Lego Loco is a Lego-branded simulation game for Microsoft Windows, released in November 1998. It is a simple open-ended construction game with an emphasis on rail transport. The aim of the game is to construct a town in which Lego minifigures can live. This was the first game released by Lego Media, the publishing division of The Lego Group that was founded after the commercial success of Mindscape's Lego Island.

==Development==
Following the success of Lego Island, The Lego Group was still cautious about entering the gaming market, believing it could hurt or even overtake their toy sales. Around this time, the company formed their own publishing division, Lego Media International, whose goal was to work with outside developers and further explore ideas for Lego games. The first three titles developed under this initiative were Lego Creator by Superscape, Lego Chess by Krisalis Software, and Lego Loco by Intelligent Games, all released on 11 November 1998.

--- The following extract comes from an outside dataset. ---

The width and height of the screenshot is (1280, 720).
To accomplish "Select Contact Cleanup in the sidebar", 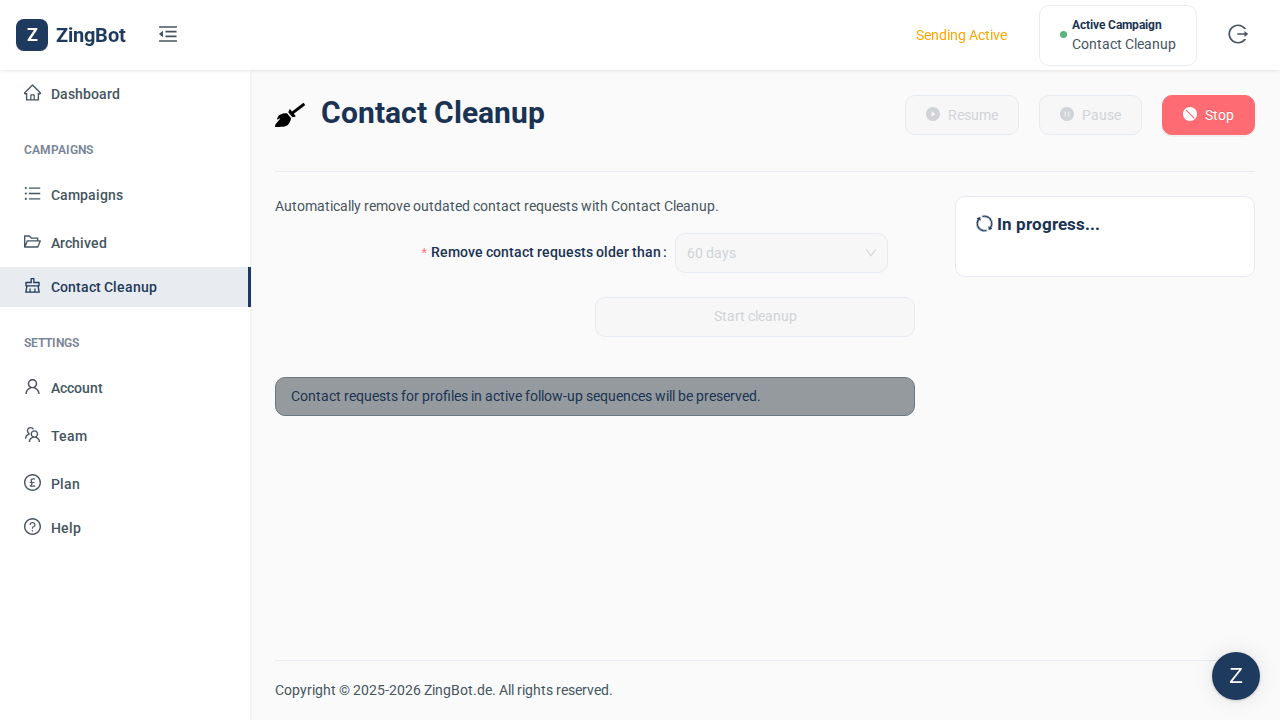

The concept of Lego Loco was partially inspired by an internal project from Intelligent Games, known as SNM Slave, where players could control a character who lived on their computer desktop. The company later realized that due to its inherently edgy nature, the concept wouldn't work as a marketable product, so they attempted to rework the idea of an interactable object on a desktop into something else, with the idea eventually evolving into a buildable Lego train set that would drive around the desktop screen, known as Lego Desktop Railway.

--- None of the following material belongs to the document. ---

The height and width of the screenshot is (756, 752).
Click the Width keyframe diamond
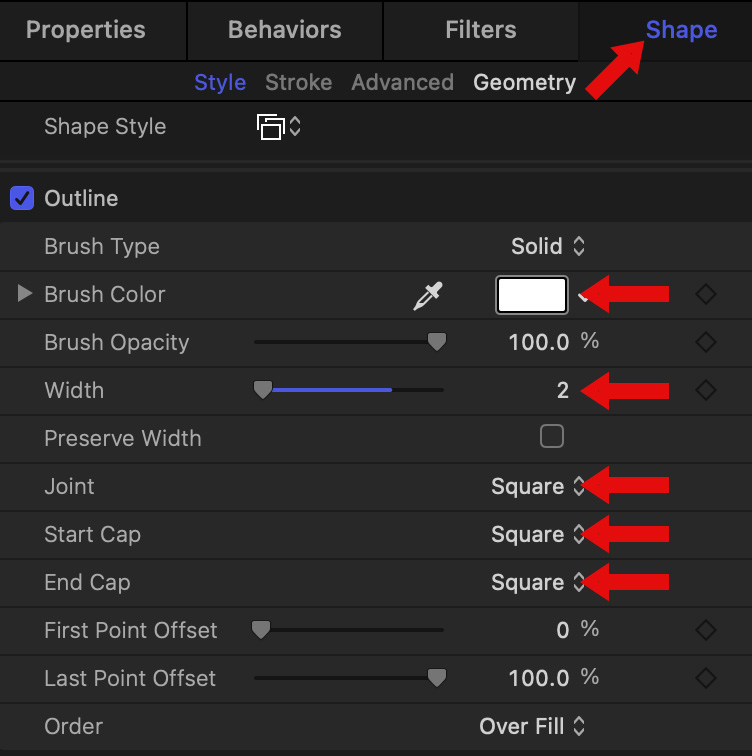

Eventually, the project expanded into its own program that ran in a separate window instead of on the desktop and grew beyond the original train concept. Programmer Suzanne Maddison suggested the name change to Lego Loco, as she felt something more poetic would better reflect the game.

== Gameplay ==

Gameplay in Lego Loco

At the start of the game, the player is bestowed with a "Toy Box", from which they can select different parts from lists and place them directly into the space provided. They can place down roads, railway lines, stations, crossings, buildings, and scenery. To start the simulation, the player must close the Toy Box, and the town will come to life (though the player can open it again to make changes, save the town, or open a new one). After a while Lego minifigures will begin moving into the houses provided (if any), and the player can, like with ordinary figures, pick them up and place them elsewhere. This can affect the figure's mood, depending on where it's placed.

Using the train house (engine shed), the player can create trains to run on the railway lines. If a train has passenger carriages it will stop at any stations that have been placed alongside the track. The player can control the train's speed and direction and add a mail carriage to the train, thus enabling it to stop at post offices and carry postcards that have been created by the player. The train or trains can also go through tunnels that the player can place at the edge of the map, and some tunnels can be used to help exchange postcards with other players (provided a network has been set).

== Reception ==

Lego Loco was generally well received with it having been awarded two noteworthy accolades: CODIE Software Publishers Association Excellence in Software Awards - Best New Strategy and Simulation Software, and PIN Quality Mark Gold Award - Parents Information Network.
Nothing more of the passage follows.